Las tormentas lo troncharon. Quedó un tronco de ochenta centímetros al cual nacen cientos de bracitos verdes. Es la vida que pugna por salir.
La leña para la estufa del invierno la va cortando mi amigo Mario Compañy de las ramas secas de los sauces, las moreras, los paraísos, los "siempreverdes" y los fresnos. En general lo hace en los veranos, viene con la motosierra y en pocos minutos termina la tarea. Apila los trozos con cuidado y al terminar los pasa con la misma eficiencia y prolijidad a un pequeño galponcito, donde mi viejo guardaba sus herramientas y el producto de la quinta: papas, tomates, pimientos, zapallos. Como estaba en el lugar que ocupó el gallinero desde siempre, su puerta tenía una traba segura. Hoy no tiene puerta, se cayó una pared del frente, no quedan ni gallinero ni gallinas y sirve para proteger la leña de la lluvia.
El galponcito de marras tiene un techo de chapas, un piso de portland y está donde estuvo siempre: entre una vieja higuera y las antiquísimas plantas de moras que, creo, son más antiguas que la casa porque creo haberle oído a mi padre decir que "él no las hubiera plantado".
A un costado del galponcito, en su pared que da al este aún quedan dos hileras de casitas para las gallinas cluecas y ponedoras. Debajo de las moreras estaba el dormidero, hecho de palos, junto a una máquina de quebrar maíz para los pollitos, sobre un poste de ñandubay que fue a parar a la estufa. Mismo destino tuvieron los palos donde durmieron varias generaciones de gallinas.
Mi amigo Mario me dice que con el tiempo la leña va perdiendo peso, cuerpo y rinde menos. Cuántas cosas uno puede llegar aprender.
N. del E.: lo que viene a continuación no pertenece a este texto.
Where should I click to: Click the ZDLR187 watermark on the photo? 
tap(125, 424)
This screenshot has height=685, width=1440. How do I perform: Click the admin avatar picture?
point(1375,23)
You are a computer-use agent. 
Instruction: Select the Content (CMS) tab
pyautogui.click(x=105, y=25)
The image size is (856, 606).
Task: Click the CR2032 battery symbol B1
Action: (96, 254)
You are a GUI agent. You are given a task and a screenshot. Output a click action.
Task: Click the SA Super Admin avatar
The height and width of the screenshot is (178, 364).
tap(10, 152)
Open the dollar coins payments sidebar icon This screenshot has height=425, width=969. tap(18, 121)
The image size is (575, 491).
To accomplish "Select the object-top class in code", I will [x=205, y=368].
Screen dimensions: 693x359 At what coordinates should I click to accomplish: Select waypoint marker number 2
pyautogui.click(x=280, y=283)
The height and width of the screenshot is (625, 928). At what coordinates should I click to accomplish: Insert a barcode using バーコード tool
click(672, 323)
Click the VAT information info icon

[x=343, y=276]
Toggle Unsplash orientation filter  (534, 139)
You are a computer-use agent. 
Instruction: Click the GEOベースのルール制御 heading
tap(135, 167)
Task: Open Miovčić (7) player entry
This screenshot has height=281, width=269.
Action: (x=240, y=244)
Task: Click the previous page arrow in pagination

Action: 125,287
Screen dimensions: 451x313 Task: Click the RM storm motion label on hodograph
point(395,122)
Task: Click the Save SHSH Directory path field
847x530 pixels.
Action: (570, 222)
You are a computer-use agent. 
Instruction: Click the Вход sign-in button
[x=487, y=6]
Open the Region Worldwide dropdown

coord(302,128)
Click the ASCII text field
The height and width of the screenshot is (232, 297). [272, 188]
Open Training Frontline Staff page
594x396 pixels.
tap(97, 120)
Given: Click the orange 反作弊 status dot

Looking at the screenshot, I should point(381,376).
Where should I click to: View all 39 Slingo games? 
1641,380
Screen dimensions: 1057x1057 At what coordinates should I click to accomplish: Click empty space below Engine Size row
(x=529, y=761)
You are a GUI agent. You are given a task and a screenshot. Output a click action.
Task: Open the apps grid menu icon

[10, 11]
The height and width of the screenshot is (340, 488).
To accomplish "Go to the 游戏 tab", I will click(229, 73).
Recuerdo que en mi juventud, como dependiente de una librería, me asombraba un libro de texto titulado "Resistencia de materiales". Comenté a un compañero la extrañeza del título, que a mí me sonaba a oxímoron. Presto me explicó con palabras técnicas que ya olvidé. Era un estudiante avanzado de ingeniería. Comprendí que mi petulancia plena de ironía cuasi poética no cuajaba en este caso que proveía una mente racional, comprensiva de la materia lisa y llana. Por eso cuando Mario me habló del cansancio de la madera, lo miré como si entendiera y no quise pasar por bruto de nuevo.
Las plantas nuevas las fue plantando mi hermano en todos estos años. Miro hacia el confín del terreno y pienso: cuando mueran aquellas dos plantas de naranjas que ayudé a plantar a mi padre, nada quedará aquí que recuerde la industria de mis manos.
De todos modos esta conclusión no me impide gozar la felicidad de cobijarme en todos ellos.